Not even the four first lines are without their difficulties, in which the time of the discovery of the stone seems to be the time assigned for the events foretold by it:
“Cum lapidem hunc, magni
Qui nunc jacet incola stagni,
Vel pede equus tanget,
Vel arator vomere franget,
Sentiet aegra metus,
Effundet patria fletus,
Littoraque ut fluctu,
Resonabunt oppida luctu.”
“Whene’er this stone, now
hid beneath the lake,
The horse shall trample, or the plough
shall break,
Then, O my country, shall thou groan distrest,
Grief in thine eyes, and terrour in thy
breast.
Thy streets with violence of woe shall
sound,
Loud as the billows bursting on the ground.”
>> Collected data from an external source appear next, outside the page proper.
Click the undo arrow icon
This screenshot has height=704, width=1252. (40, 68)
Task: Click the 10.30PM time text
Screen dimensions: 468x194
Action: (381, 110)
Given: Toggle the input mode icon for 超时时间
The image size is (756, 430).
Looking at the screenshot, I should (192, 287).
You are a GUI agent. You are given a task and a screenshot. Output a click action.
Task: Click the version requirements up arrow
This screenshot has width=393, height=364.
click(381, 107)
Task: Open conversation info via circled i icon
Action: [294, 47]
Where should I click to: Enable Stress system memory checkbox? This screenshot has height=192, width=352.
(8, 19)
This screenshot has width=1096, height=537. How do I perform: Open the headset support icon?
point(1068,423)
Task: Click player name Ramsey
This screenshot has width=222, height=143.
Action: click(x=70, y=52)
“When this stone,” says he, “which now lies hid beneath the waters of a deep lake, shall be struck upon by the horse, or broken by the plough, then shalt thou, my country, be astonished with terrours, and drowned in tears; then shall thy towns sound with lamentations, as thy shores with the roarings of the waves.” These are the words literally rendered, but how are they verified! The lake is dry, the stone is turned up, but there is no appearance of this dismal scene. Is not all, at home, satisfaction and tranquillity? all, abroad, submission and compliance? Is it the interest, or inclination, of any prince, or state, to draw a sword against us? and are we not, nevertheless, secured by a numerous standing army, and a king who is, himself, an army? Have our troops any other employment than to march to a review? Have our fleets encountered any thing but winds and worms? To me the present state of the nation seems so far from any resemblance to the noise and agitation of a tempestuous sea, that it may be much more properly compared to the dead stillness of the waves before a storm.
“Nam foecunda rubri
Serpent per prata colubri,
Gramina vastantes,
Flores fructusque vorantes,
Omnia foedantes,
Vitiantes, et spoliantes;
Quanquam haud pugnaces,
Ibunt per cuncta minaces,
Fures absque timore,
Et pingues absque labore.”
“Then through thy fields shall scarlet
reptiles stray,
And rapine and pollution mark their way;
Their hungry swarms the peaceful vale
shall fright,
Still fierce to threaten, still afraid
to fight;
The teeming year’s whole product
shall devour,
Insatiate pluck the fruit, and crop the
flow’r;
Shall glutton on the industrious peasants’
spoil,
Rob without fear, and fatten without toil.”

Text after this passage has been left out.